Computer Use reads local files on your computer and understands each resume's content. The Feishu CLI writes the final candidate analysis and interview questions into a Feishu document. The agent sends you the document link when done.
Operating local apps and system settings. "Open System Settings, find Lock Screen, set the screen saver to never activate. Then open the Pocket client to run the daily scheduled task, and send me a screenshot when done."
These tasks—modifying system settings, operating local clients—have no exposed command-line interfaces. Previously, you'd have to do them manually.

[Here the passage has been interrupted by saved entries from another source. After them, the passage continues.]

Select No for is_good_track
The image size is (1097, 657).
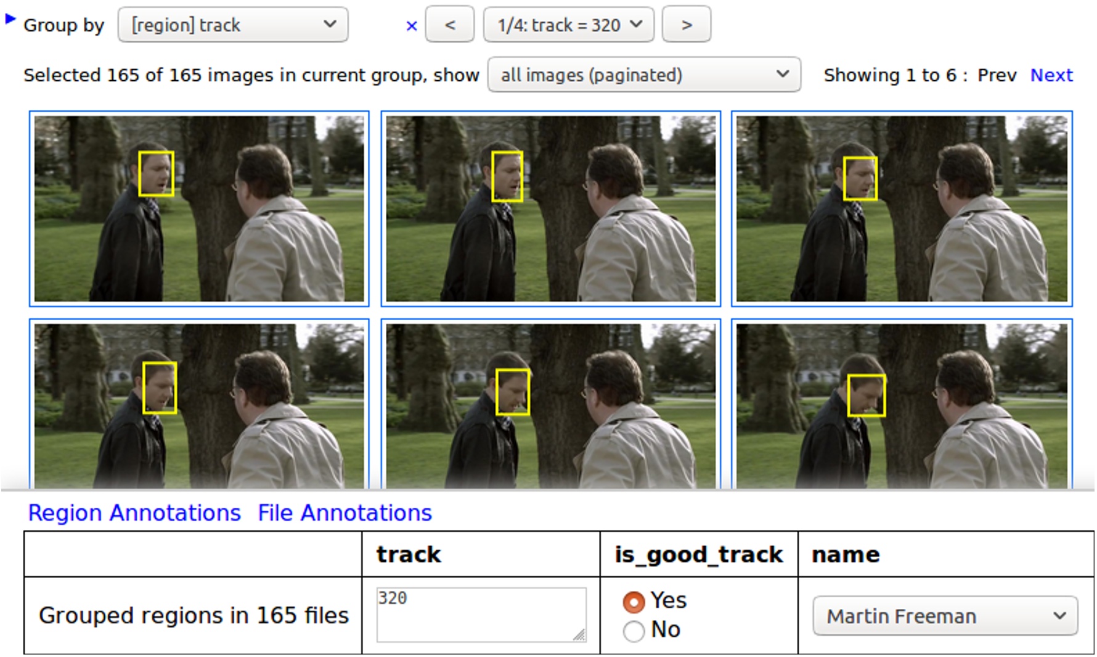pos(634,631)
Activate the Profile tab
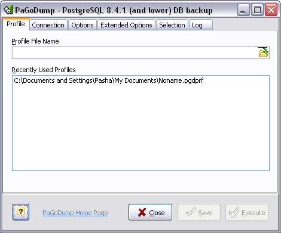Viewport: 281px width, 233px height. point(16,24)
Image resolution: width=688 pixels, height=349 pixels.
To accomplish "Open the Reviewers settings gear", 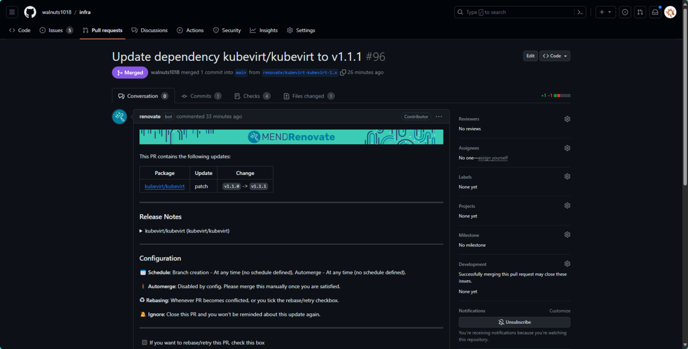I will (x=567, y=119).
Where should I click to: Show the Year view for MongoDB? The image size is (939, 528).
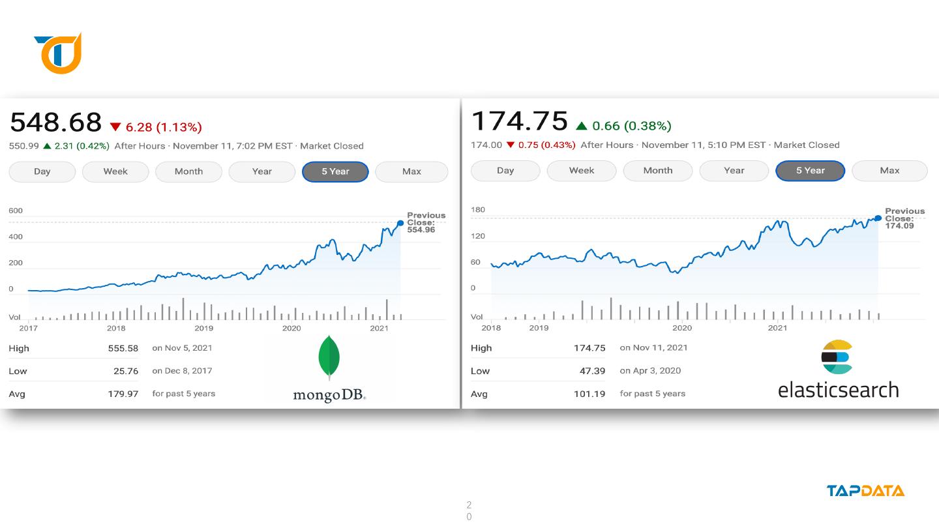[x=261, y=171]
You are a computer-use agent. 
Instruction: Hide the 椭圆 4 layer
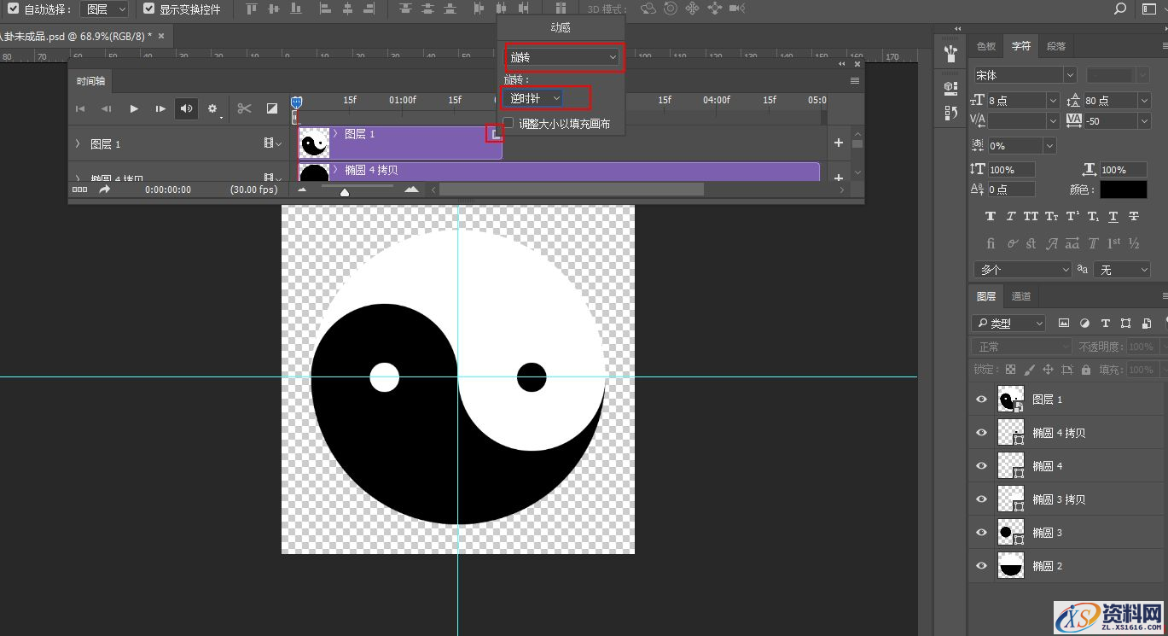point(981,465)
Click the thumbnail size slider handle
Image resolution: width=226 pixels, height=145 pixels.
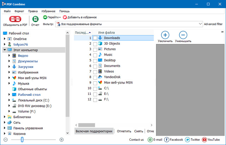pyautogui.click(x=22, y=140)
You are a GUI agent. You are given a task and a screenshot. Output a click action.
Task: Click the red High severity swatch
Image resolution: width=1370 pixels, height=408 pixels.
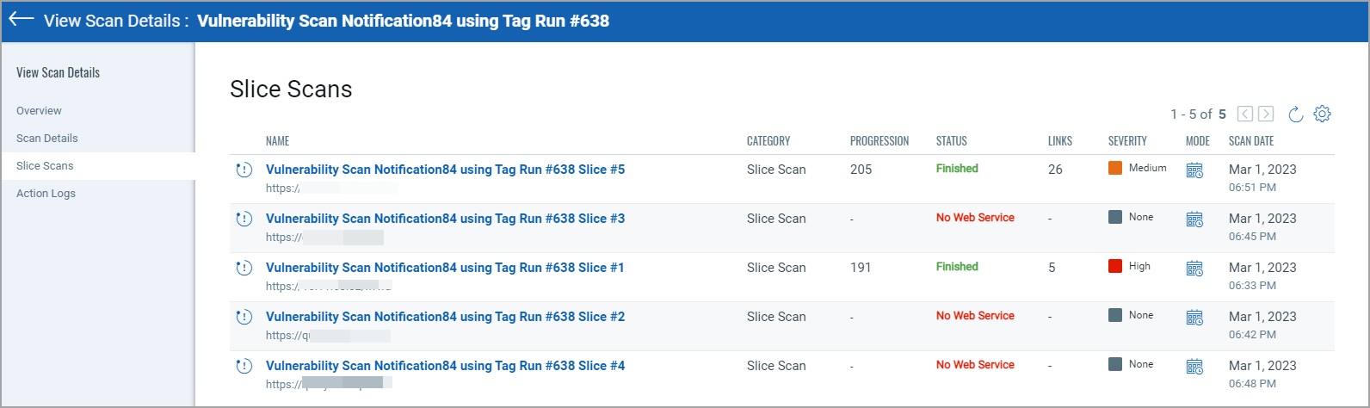point(1115,266)
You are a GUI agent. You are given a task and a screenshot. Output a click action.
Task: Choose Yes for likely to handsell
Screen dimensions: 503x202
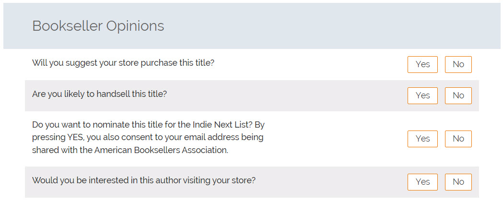pyautogui.click(x=422, y=95)
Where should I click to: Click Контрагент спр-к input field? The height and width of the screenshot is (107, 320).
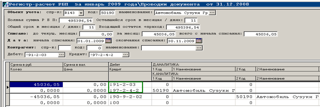click(65, 48)
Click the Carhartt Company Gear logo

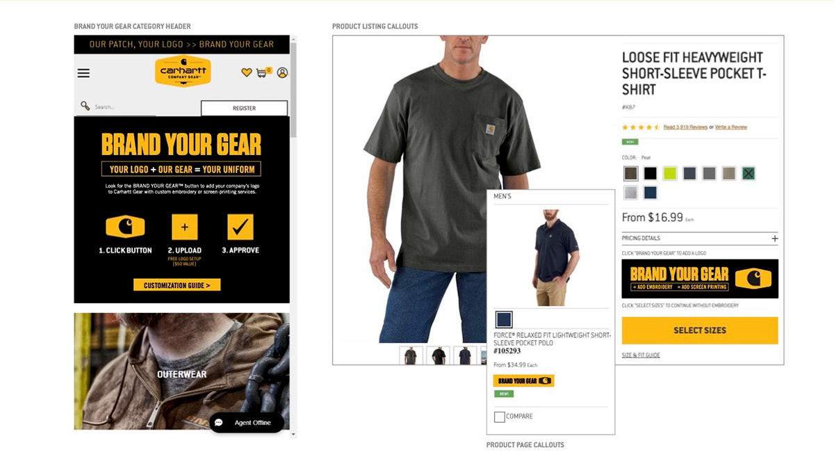(x=183, y=72)
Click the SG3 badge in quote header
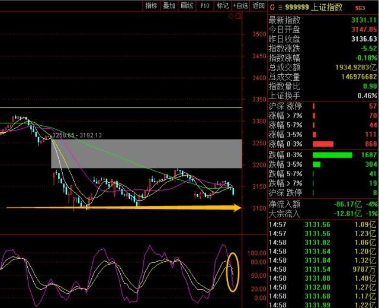The width and height of the screenshot is (379, 308). pos(359,8)
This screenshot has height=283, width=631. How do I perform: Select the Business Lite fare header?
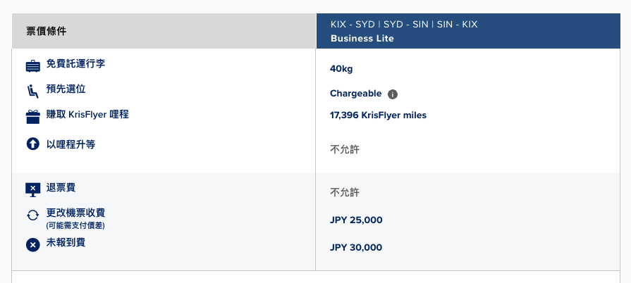click(x=362, y=39)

Now the agent handles everything, showing you each step in IM.
Why Computer Use Has Always Been Broken
Getting an agent to operate a computer and getting it to stably, accurately, and safely complete tasks you've assigned—there's a massive amount of engineering work between those two things.
The tool design problem.
The common approach to Computer Use provides a monolithic computer tool—all operations accomplished through pixel coordinates. Switching windows, clicking buttons, operating web pages—all done by the model counting pixels. Precision and reliability are hard to guarantee.
MiniMax splits desktop operations into four independent tool domains: Desktop Control (screenshots, mouse operations including modifier key combos, keyboard input, scrolling, dragging), Window Manager (window list queries, focusing, minimize/maximize/close/move/resize, app launching), Browser Engine (DOM operations, CSS selector positioning, JavaScript execution, structured navigation), Clipboard (system clipboard read/write).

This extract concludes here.